Questa la frase esatta che esce dalla bocca di Lentini e che entra nel verbale della Dda che sta intercettando quel dialogo. Indagano da tempo su alcune famiglie del crotonese, l’esito sarà l’operazione Pandora che assesta un efficace colpo alle cosche e svela ancora una volta i loro business al nord. Finiscono dentro anche i due della telefonata, ma le loro parole finiscono agli atti e aprono un nuovo file. Lentini quella sera racconta all’amico che con lui c’è anche il figlio di Santo, Carmine Pizzimenti. Per gli inquirenti si tratta in realtà di Carmine Tipaldi, attuale assessore ai servizi sociali del comune di Viadana in quota Pd. Mettono la loro conclusione nero su bianco nella relazione che inviano alle prefetture di Mantova, Modena e Reggio Emilia. Quelle sono terre d’appalti per i lavori di ricostruzione del terremoto del 2012 e bisogna cercare di tenere lontana la criminalità organizzata.

Le aziende sono monitorate, se risultano pulite finiscono in una white list che ha il via libera a effettuare gli interventi. Alla richiesta di chiarimenti sulla Tipaldi costruzioni srl, la ditta dell’assessore viadanese, dal ministero dell’Interno fanno arrivare il plico con l’intercettazione dell’antimafia. Tra i dipendenti dell’impresa ci sarebbero personaggi di cui non c’è da fidarsi. Eppure l’azienda riceve l’ok a differenza di quelle di Antonio Tipaldi, legato al clan Arena. Per il politico viadanese è solo uno sfortunato caso di omonimia, per un altro esponente del Pd mantovano, Claudio Meneghetti, invece, una parentela negata. Solo due settimane dopo la telefonata incriminata, il 28 e 29 maggio 2006, a Viadana si tengono le elezioni e Tipaldi è di gran lunga il consigliere più votato con 316 preferenze. In seguito, nonostante dubbi siano stati avanzati da più parti, entra anche nella giunta guidata dal centrista Giorgio Penazzi.

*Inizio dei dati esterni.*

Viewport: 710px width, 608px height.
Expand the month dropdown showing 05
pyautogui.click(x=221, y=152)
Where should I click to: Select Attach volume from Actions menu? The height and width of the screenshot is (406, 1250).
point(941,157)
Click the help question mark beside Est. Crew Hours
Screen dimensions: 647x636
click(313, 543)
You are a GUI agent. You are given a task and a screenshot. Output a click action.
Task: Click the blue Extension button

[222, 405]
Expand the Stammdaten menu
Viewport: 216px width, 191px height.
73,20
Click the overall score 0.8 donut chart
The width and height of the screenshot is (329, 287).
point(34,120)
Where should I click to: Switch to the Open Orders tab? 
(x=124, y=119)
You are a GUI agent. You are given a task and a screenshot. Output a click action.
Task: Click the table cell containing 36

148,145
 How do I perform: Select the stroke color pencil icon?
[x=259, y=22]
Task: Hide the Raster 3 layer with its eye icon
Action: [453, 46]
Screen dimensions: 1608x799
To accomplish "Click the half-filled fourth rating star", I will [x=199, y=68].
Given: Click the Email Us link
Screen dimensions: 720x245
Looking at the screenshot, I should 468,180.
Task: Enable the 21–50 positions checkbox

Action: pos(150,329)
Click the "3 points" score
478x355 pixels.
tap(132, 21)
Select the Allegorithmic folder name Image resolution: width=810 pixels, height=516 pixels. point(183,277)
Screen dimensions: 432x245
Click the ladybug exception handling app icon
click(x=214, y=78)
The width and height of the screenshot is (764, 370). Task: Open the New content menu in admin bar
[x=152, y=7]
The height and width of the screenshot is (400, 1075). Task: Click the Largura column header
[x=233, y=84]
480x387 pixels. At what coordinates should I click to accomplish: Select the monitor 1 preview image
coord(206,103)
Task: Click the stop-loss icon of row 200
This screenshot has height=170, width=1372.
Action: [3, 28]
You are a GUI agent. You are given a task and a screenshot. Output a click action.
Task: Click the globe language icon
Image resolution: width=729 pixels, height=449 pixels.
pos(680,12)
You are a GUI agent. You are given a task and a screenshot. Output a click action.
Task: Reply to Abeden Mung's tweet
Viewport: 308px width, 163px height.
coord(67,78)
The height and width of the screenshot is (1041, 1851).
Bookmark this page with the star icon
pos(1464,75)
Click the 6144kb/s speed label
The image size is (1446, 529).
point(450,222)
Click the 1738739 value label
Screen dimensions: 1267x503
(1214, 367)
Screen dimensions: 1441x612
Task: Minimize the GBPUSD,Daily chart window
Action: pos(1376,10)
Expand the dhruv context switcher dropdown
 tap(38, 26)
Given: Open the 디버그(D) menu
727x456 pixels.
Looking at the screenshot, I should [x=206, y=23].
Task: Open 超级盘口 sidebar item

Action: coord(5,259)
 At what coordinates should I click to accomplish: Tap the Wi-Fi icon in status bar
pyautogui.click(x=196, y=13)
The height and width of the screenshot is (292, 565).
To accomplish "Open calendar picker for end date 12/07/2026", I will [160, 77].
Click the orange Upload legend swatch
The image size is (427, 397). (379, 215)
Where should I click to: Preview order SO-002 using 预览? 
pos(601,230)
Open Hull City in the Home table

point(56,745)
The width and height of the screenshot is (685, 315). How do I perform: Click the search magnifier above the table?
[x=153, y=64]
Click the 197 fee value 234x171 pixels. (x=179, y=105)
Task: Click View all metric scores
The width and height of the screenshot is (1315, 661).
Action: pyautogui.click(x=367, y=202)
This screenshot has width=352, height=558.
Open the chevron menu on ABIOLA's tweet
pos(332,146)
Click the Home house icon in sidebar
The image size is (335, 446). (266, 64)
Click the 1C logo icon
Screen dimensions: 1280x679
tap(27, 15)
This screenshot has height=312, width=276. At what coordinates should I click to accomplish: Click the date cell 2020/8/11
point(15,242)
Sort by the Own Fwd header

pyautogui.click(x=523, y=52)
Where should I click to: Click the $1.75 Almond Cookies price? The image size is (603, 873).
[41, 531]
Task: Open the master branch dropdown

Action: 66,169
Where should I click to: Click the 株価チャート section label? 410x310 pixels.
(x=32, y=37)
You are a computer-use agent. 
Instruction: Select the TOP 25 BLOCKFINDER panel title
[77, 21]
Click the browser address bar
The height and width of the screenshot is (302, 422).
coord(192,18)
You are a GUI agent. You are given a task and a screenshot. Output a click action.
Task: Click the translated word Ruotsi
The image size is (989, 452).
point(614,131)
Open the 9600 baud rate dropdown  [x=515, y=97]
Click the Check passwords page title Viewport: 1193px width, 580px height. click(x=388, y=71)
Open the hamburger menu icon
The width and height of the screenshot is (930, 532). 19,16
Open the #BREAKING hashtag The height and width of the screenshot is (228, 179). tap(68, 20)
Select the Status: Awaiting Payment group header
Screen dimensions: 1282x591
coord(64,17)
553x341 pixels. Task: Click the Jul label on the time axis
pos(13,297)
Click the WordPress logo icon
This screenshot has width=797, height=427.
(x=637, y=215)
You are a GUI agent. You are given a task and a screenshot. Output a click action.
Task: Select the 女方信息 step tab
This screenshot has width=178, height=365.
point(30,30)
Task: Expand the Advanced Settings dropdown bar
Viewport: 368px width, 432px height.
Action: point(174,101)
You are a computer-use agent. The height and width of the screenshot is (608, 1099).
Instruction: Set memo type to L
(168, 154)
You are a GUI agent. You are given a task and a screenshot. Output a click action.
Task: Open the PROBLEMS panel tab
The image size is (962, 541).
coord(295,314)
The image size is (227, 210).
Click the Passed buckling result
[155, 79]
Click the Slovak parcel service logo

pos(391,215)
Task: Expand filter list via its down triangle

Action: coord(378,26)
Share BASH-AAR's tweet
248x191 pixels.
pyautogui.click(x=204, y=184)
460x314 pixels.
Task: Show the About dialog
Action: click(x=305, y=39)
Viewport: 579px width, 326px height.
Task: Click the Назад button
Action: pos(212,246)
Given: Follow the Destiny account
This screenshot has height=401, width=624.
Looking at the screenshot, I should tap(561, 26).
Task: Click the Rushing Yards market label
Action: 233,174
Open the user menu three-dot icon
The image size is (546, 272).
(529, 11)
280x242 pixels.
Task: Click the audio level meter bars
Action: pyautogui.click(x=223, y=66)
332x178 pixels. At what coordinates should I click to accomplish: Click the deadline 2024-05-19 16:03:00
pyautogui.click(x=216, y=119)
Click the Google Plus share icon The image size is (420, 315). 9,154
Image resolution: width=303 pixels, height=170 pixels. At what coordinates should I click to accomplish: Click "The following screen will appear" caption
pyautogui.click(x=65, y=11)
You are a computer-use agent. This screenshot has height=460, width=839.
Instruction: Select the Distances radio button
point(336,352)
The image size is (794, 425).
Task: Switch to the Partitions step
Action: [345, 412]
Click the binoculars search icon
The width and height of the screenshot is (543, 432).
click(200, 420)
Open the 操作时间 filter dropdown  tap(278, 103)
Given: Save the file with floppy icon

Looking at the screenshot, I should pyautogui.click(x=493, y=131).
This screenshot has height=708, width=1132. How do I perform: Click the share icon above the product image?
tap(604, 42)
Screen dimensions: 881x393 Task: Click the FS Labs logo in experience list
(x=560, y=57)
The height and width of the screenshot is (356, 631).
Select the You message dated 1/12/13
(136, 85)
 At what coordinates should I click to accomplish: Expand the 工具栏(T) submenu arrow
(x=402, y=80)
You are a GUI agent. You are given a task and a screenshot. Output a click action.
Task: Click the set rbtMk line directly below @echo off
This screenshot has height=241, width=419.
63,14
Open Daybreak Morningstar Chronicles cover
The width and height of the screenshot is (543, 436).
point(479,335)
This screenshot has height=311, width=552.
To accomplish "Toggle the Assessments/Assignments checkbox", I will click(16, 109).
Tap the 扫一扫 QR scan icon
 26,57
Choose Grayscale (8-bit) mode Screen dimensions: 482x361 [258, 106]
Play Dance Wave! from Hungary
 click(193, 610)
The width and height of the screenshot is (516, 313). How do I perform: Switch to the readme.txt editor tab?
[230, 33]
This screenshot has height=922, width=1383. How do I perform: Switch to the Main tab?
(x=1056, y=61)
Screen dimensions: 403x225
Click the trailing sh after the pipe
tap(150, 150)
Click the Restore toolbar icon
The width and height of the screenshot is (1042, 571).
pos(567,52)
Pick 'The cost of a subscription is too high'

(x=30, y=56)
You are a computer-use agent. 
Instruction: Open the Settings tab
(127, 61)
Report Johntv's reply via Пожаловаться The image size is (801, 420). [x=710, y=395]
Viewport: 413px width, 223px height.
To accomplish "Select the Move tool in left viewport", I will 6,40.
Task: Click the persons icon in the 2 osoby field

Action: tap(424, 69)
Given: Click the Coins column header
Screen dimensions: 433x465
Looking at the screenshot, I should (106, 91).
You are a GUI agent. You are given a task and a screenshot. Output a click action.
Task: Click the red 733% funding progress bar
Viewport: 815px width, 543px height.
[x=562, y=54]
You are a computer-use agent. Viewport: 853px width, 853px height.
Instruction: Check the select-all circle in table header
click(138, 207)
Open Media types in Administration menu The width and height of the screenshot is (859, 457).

Il sindaco, ancora una volta, in queste ore lo difende. “A Viadana non alligna la malavita calabrese” dice “e Carmine Tipaldi è un assessore attento e attivo che non posso che lodare”. Meno convinti di ciò alcuni esponenti del suo partito, il Pd. A novembre il numero due della neo eletta segreteria provinciale Luca Odini aveva contestato i voti di Viadana accusando, nei fatti, Tipaldi. “Il Partito non risulta esente dal rischio di avere tra i propri iscritti persone collegabili con ambienti ’ndranghetisti” c’era scritto in un documento arrivato fin agli organismi di garanzia nazionali. Le polemiche e le minacce di rottura avevano portato al passo indietro di Odini e la questione era stata nascosta sotto il tappeto. Vedremo ora se le parole della Dda e la loro pubblicazione sulla Gazzetta di Mantova avranno smosso troppa polvere per non intervenire.